Thanks for your response! It seems to me that we agree -- that NIL payments should result only from legitimate deals between the athlete and outsiders (as with Caitlin Clark) and that NIL should not be used as a disguised way to pay athletes; that if players are going to receive salaries (and, as you say, that is what the NIL paid through collectives amounts to) , those salaries should be paid directly by the schools just as schools pay salaries of coaches. If that is true, then it seems to me there is no real argument between you and @nick614 -- both of you agree that institutions should be paying athletes. Do you think I'm understanding you correctly?
 
Thanks for your response! It seems to me that we agree -- that NIL payments should result only from legitimate deals between the athlete and outsiders (as with Caitlin Clark) and that NIL should not be used as a disguised way to pay athletes; that if players are going to receive salaries (and, as you say, that is what the NIL paid through collectives amounts to) , those salaries should be paid directly by the schools just as schools pay salaries of coaches. If that is true, then it seems to me there is no real argument between you and @nick614 -- both of you agree that institutions should be paying athletes. Do you think I'm understanding you correctly?

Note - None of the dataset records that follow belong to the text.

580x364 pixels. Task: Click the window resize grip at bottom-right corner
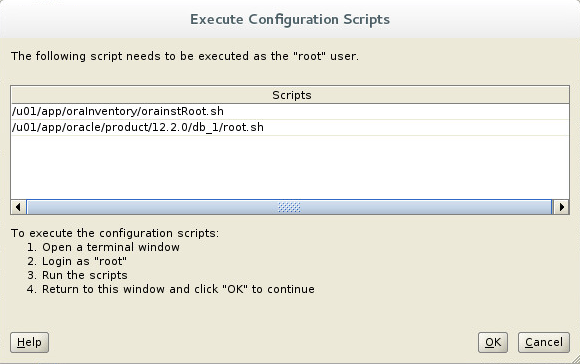tap(575, 359)

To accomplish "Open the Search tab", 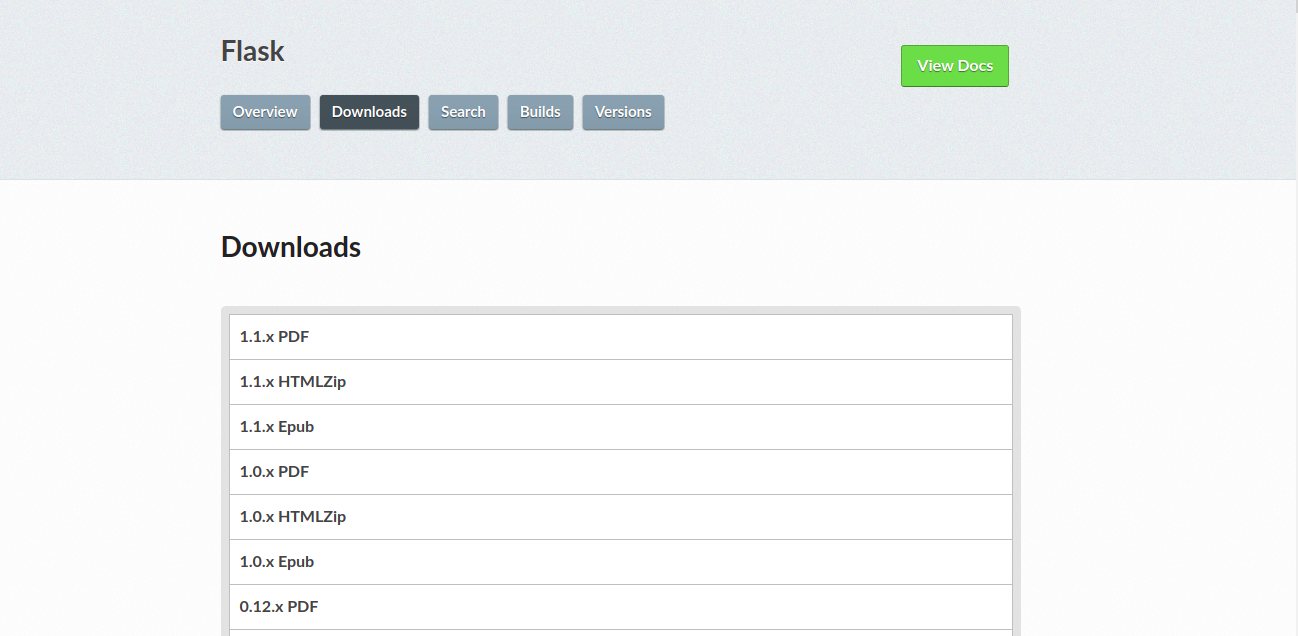I will point(463,112).
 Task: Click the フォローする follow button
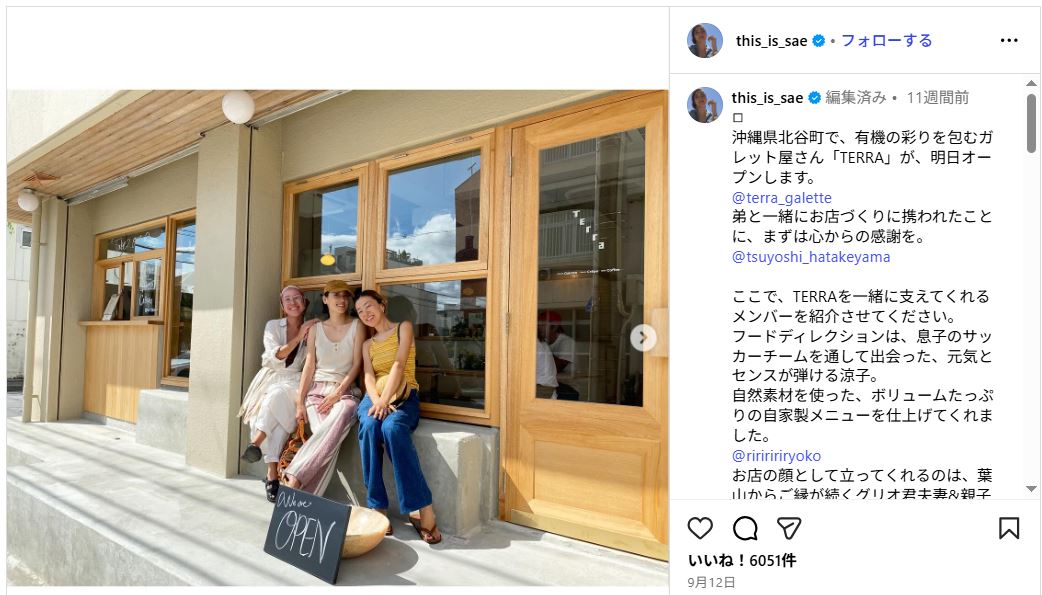pos(887,41)
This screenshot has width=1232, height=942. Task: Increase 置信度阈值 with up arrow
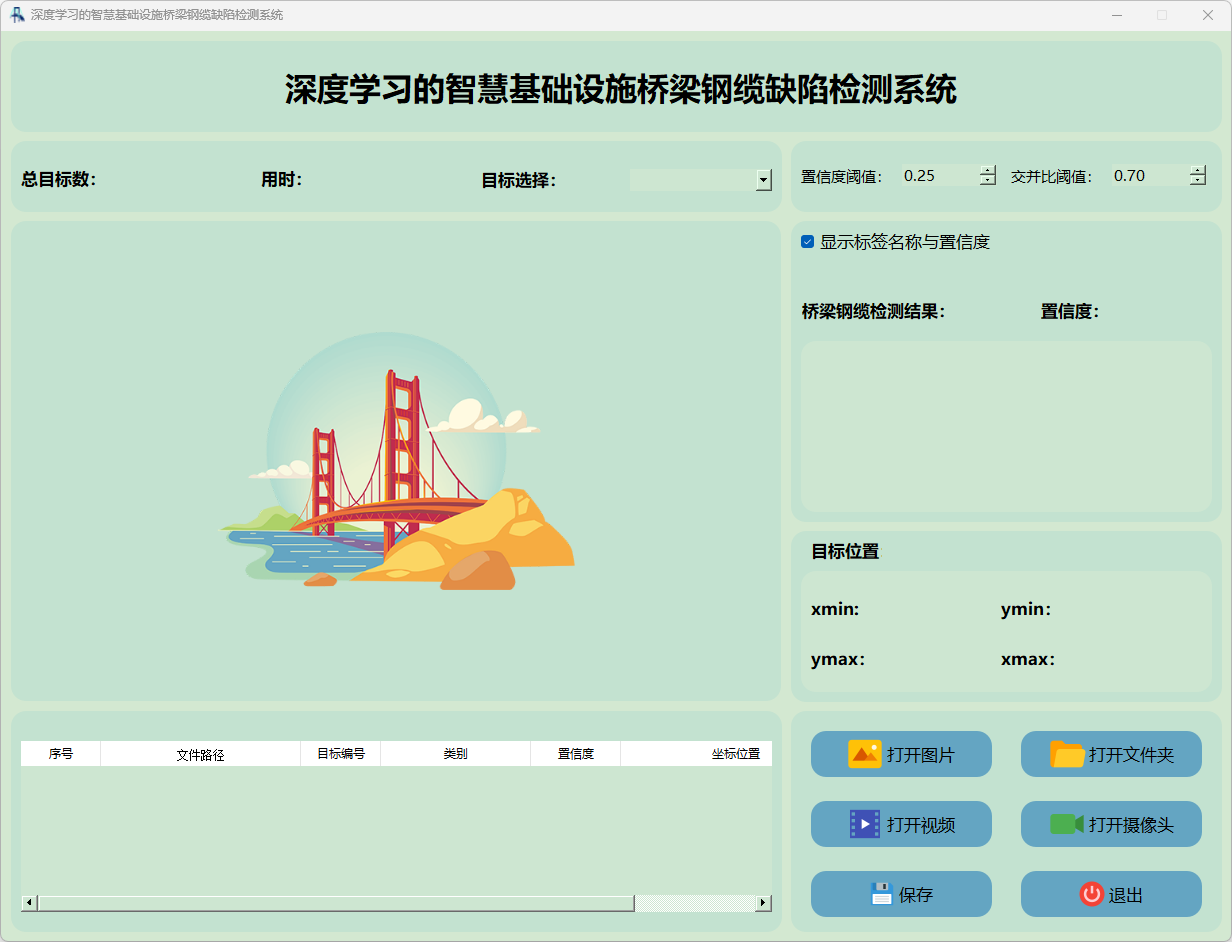tap(988, 170)
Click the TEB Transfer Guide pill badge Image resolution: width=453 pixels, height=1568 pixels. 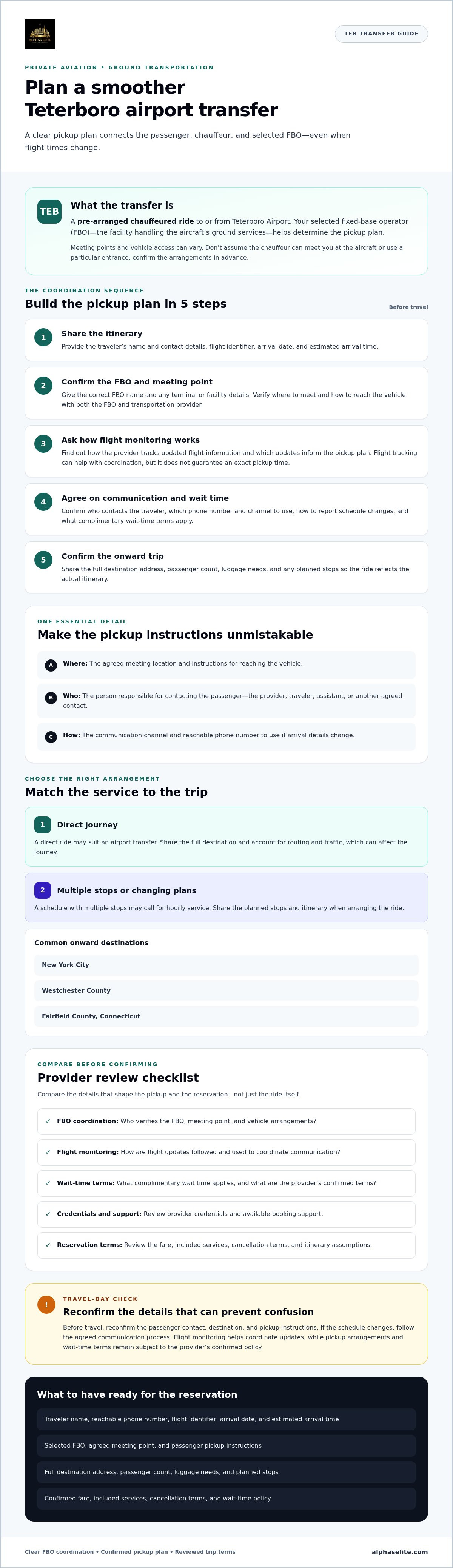381,34
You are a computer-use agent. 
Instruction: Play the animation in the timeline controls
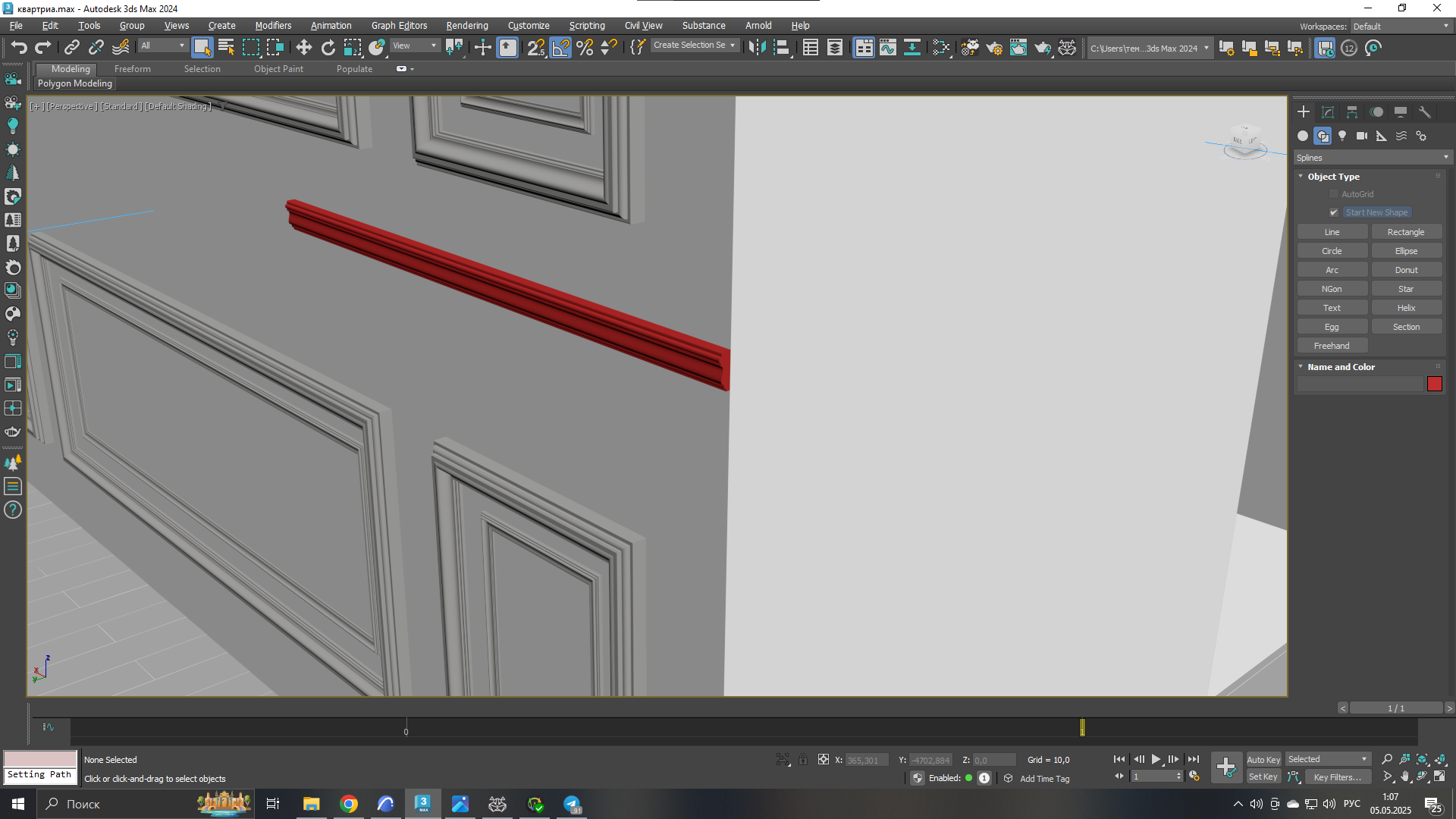(1156, 759)
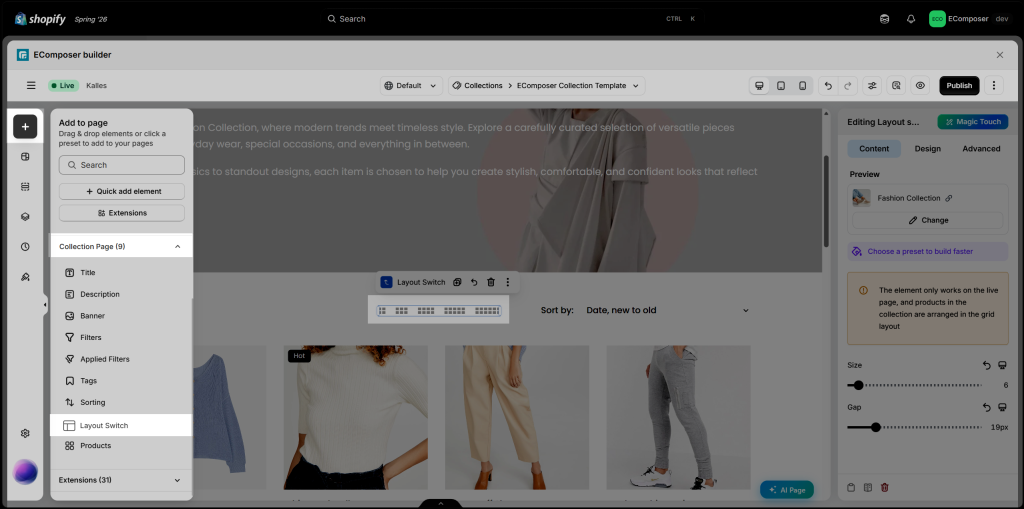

Absolutely, and you are correct that @NickRU714 and I agree on most things. Nick has made the fair point that paying the players' salaries/NIL is no different than what fans have been pay for over the years to fund facilities, coaches' contracts, etc. As I noted, this NIL (really salary stuff) is, pick your favorite metaphor- a bridge too far or the straw that broke the camel's back. To be clear, it's not the NIL (players' salaries) that is so objectionable, it's the sum total of things fans have been asked to pay for over the years. That was the point of the article from The Athletic- donor fatigue has set in. Perhaps it should have set in sooner. And donors are somewhat complicit because they kept feeding the monster.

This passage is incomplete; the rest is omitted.